Required action
Write out each record a second time, exactly.
BEGIN Source records
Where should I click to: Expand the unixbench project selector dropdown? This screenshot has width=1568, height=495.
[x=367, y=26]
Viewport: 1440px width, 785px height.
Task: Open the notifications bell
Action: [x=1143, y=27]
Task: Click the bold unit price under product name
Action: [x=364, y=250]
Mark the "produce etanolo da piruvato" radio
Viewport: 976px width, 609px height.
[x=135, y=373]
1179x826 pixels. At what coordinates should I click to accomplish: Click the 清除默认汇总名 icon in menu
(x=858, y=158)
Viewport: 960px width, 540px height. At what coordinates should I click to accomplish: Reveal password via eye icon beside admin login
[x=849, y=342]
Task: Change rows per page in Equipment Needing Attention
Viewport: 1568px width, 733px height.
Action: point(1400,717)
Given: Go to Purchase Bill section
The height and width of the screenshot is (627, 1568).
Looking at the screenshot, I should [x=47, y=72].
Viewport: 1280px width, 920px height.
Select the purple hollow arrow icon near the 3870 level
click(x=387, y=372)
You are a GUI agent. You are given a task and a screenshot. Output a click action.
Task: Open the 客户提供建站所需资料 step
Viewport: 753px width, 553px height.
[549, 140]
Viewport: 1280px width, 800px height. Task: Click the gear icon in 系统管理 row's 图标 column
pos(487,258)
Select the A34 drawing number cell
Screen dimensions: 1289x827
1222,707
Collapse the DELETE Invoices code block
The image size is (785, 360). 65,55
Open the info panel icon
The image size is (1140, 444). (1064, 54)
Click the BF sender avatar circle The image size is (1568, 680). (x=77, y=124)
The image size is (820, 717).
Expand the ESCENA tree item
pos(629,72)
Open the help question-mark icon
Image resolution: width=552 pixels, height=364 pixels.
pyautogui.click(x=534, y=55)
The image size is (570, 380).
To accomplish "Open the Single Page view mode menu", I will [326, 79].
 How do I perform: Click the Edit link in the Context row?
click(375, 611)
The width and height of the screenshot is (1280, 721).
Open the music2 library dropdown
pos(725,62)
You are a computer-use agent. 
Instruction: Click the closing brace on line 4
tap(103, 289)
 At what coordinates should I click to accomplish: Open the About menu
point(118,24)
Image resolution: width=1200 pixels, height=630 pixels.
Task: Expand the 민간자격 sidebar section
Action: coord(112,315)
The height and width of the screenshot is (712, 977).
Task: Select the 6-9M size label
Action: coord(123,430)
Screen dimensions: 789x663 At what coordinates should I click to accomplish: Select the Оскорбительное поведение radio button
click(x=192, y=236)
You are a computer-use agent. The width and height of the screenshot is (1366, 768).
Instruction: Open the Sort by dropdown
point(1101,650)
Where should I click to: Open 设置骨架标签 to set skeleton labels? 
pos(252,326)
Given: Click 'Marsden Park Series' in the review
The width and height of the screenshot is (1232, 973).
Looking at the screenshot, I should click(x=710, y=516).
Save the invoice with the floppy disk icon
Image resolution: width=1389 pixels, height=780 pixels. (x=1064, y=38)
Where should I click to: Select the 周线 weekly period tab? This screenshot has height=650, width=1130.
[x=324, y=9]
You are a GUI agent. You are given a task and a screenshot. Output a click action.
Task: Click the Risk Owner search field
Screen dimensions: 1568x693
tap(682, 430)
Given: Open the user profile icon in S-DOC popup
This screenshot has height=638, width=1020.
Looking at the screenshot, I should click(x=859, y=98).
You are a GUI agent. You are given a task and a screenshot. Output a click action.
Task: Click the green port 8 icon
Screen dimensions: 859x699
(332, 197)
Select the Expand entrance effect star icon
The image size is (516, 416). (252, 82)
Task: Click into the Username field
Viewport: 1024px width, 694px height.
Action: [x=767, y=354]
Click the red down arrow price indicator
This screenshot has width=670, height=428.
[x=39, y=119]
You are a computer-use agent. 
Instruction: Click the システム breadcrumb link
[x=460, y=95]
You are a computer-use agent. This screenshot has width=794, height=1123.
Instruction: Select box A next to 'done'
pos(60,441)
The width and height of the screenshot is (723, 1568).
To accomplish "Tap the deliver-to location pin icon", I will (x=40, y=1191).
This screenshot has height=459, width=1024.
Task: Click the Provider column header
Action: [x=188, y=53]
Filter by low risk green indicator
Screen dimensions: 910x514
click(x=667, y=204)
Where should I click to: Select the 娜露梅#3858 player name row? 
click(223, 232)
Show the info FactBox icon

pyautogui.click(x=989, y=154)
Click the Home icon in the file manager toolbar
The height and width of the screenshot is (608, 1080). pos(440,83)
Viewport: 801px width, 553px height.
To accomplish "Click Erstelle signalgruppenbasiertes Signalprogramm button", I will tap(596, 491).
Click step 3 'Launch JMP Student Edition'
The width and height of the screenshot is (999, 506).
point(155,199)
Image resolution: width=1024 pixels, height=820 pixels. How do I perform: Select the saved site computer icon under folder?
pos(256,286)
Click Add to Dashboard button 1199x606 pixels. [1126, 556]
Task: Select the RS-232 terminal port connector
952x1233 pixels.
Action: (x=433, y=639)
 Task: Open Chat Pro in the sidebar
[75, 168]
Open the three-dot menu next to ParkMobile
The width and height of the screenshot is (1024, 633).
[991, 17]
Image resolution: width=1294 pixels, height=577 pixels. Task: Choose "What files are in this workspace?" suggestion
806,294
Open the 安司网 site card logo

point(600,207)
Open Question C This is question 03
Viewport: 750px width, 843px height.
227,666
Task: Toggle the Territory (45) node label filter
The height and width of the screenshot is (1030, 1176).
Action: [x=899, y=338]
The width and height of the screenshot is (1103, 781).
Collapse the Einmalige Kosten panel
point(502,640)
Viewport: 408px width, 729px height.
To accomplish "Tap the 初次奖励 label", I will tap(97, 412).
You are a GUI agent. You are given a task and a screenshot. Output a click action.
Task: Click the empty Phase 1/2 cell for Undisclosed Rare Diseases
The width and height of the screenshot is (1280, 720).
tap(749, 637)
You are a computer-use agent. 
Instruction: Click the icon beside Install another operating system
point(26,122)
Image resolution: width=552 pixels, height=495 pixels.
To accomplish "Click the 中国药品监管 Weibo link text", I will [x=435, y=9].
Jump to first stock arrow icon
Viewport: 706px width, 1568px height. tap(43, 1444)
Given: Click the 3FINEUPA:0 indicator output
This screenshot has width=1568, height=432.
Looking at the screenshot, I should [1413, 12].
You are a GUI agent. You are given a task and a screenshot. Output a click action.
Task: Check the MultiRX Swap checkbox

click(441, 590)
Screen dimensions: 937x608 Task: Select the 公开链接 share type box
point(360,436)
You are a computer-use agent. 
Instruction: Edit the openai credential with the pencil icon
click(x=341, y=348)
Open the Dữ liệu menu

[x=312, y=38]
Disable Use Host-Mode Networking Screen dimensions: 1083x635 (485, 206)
END Source records
Completed task
Where should I click to: Expand the unixbench project selector dropdown? This screenshot has width=1568, height=495.
[x=367, y=26]
Viewport: 1440px width, 785px height.
Task: Open the notifications bell
Action: [x=1143, y=27]
Task: Click the bold unit price under product name
Action: [x=364, y=250]
Mark the "produce etanolo da piruvato" radio
Viewport: 976px width, 609px height.
[x=135, y=373]
1179x826 pixels. At what coordinates should I click to accomplish: Click the 清除默认汇总名 icon in menu
(x=858, y=158)
Viewport: 960px width, 540px height. At what coordinates should I click to accomplish: Reveal password via eye icon beside admin login
[x=849, y=342]
Task: Change rows per page in Equipment Needing Attention
Viewport: 1568px width, 733px height.
Action: point(1400,717)
Given: Go to Purchase Bill section
The height and width of the screenshot is (627, 1568).
Looking at the screenshot, I should [x=47, y=72].
Viewport: 1280px width, 920px height.
Select the purple hollow arrow icon near the 3870 level
click(x=387, y=372)
You are a GUI agent. You are given a task and a screenshot. Output a click action.
Task: Open the 客户提供建站所需资料 step
Viewport: 753px width, 553px height.
[549, 140]
Viewport: 1280px width, 800px height. Task: Click the gear icon in 系统管理 row's 图标 column
pos(487,258)
Select the A34 drawing number cell
Screen dimensions: 1289x827
1222,707
Collapse the DELETE Invoices code block
The image size is (785, 360). 65,55
Open the info panel icon
The image size is (1140, 444). (1064, 54)
Click the BF sender avatar circle The image size is (1568, 680). (x=77, y=124)
The image size is (820, 717).
Expand the ESCENA tree item
pos(629,72)
Open the help question-mark icon
Image resolution: width=552 pixels, height=364 pixels.
pyautogui.click(x=534, y=55)
The image size is (570, 380).
To accomplish "Open the Single Page view mode menu", I will [326, 79].
 How do I perform: Click the Edit link in the Context row?
click(375, 611)
The width and height of the screenshot is (1280, 721).
Open the music2 library dropdown
pos(725,62)
You are a computer-use agent. 
Instruction: Click the closing brace on line 4
tap(103, 289)
 At what coordinates should I click to accomplish: Open the About menu
point(118,24)
Image resolution: width=1200 pixels, height=630 pixels.
Task: Expand the 민간자격 sidebar section
Action: coord(112,315)
The height and width of the screenshot is (712, 977).
Task: Select the 6-9M size label
Action: coord(123,430)
Screen dimensions: 789x663 At what coordinates should I click to accomplish: Select the Оскорбительное поведение radio button
click(x=192, y=236)
You are a computer-use agent. The width and height of the screenshot is (1366, 768).
Instruction: Open the Sort by dropdown
point(1101,650)
Where should I click to: Open 设置骨架标签 to set skeleton labels? 
pos(252,326)
Given: Click 'Marsden Park Series' in the review
The width and height of the screenshot is (1232, 973).
Looking at the screenshot, I should click(x=710, y=516).
Save the invoice with the floppy disk icon
Image resolution: width=1389 pixels, height=780 pixels. (x=1064, y=38)
Where should I click to: Select the 周线 weekly period tab? This screenshot has height=650, width=1130.
[x=324, y=9]
You are a GUI agent. You are given a task and a screenshot. Output a click action.
Task: Click the Risk Owner search field
Screen dimensions: 1568x693
tap(682, 430)
Given: Open the user profile icon in S-DOC popup
This screenshot has height=638, width=1020.
Looking at the screenshot, I should click(x=859, y=98).
You are a GUI agent. You are given a task and a screenshot. Output a click action.
Task: Click the green port 8 icon
Screen dimensions: 859x699
(332, 197)
Select the Expand entrance effect star icon
The image size is (516, 416). (252, 82)
Task: Click into the Username field
Viewport: 1024px width, 694px height.
Action: [x=767, y=354]
Click the red down arrow price indicator
This screenshot has width=670, height=428.
[x=39, y=119]
You are a computer-use agent. 
Instruction: Click the システム breadcrumb link
[x=460, y=95]
You are a computer-use agent. This screenshot has width=794, height=1123.
Instruction: Select box A next to 'done'
pos(60,441)
The width and height of the screenshot is (723, 1568).
To accomplish "Tap the deliver-to location pin icon", I will (x=40, y=1191).
This screenshot has height=459, width=1024.
Task: Click the Provider column header
Action: [x=188, y=53]
Filter by low risk green indicator
Screen dimensions: 910x514
click(x=667, y=204)
Where should I click to: Select the 娜露梅#3858 player name row? 
click(223, 232)
Show the info FactBox icon

pyautogui.click(x=989, y=154)
Click the Home icon in the file manager toolbar
The height and width of the screenshot is (608, 1080). pos(440,83)
Viewport: 801px width, 553px height.
To accomplish "Click Erstelle signalgruppenbasiertes Signalprogramm button", I will tap(596, 491).
Click step 3 'Launch JMP Student Edition'
The width and height of the screenshot is (999, 506).
point(155,199)
Image resolution: width=1024 pixels, height=820 pixels. How do I perform: Select the saved site computer icon under folder?
pos(256,286)
Click Add to Dashboard button 1199x606 pixels. [1126, 556]
Task: Select the RS-232 terminal port connector
952x1233 pixels.
Action: (x=433, y=639)
 Task: Open Chat Pro in the sidebar
[75, 168]
Open the three-dot menu next to ParkMobile
The width and height of the screenshot is (1024, 633).
[991, 17]
Image resolution: width=1294 pixels, height=577 pixels. Task: Choose "What files are in this workspace?" suggestion
806,294
Open the 安司网 site card logo

point(600,207)
Open Question C This is question 03
Viewport: 750px width, 843px height.
227,666
Task: Toggle the Territory (45) node label filter
The height and width of the screenshot is (1030, 1176).
Action: [x=899, y=338]
The width and height of the screenshot is (1103, 781).
Collapse the Einmalige Kosten panel
point(502,640)
Viewport: 408px width, 729px height.
To accomplish "Tap the 初次奖励 label", I will tap(97, 412).
You are a GUI agent. You are given a task and a screenshot. Output a click action.
Task: Click the empty Phase 1/2 cell for Undisclosed Rare Diseases
The width and height of the screenshot is (1280, 720).
tap(749, 637)
You are a computer-use agent. 
Instruction: Click the icon beside Install another operating system
point(26,122)
Image resolution: width=552 pixels, height=495 pixels.
To accomplish "Click the 中国药品监管 Weibo link text", I will [x=435, y=9].
Jump to first stock arrow icon
Viewport: 706px width, 1568px height. tap(43, 1444)
Given: Click the 3FINEUPA:0 indicator output
This screenshot has width=1568, height=432.
Looking at the screenshot, I should [1413, 12].
You are a GUI agent. You are given a task and a screenshot. Output a click action.
Task: Check the MultiRX Swap checkbox

click(441, 590)
Screen dimensions: 937x608 Task: Select the 公开链接 share type box
point(360,436)
You are a computer-use agent. 
Instruction: Edit the openai credential with the pencil icon
click(x=341, y=348)
Open the Dữ liệu menu

[x=312, y=38]
Disable Use Host-Mode Networking Screen dimensions: 1083x635 (485, 206)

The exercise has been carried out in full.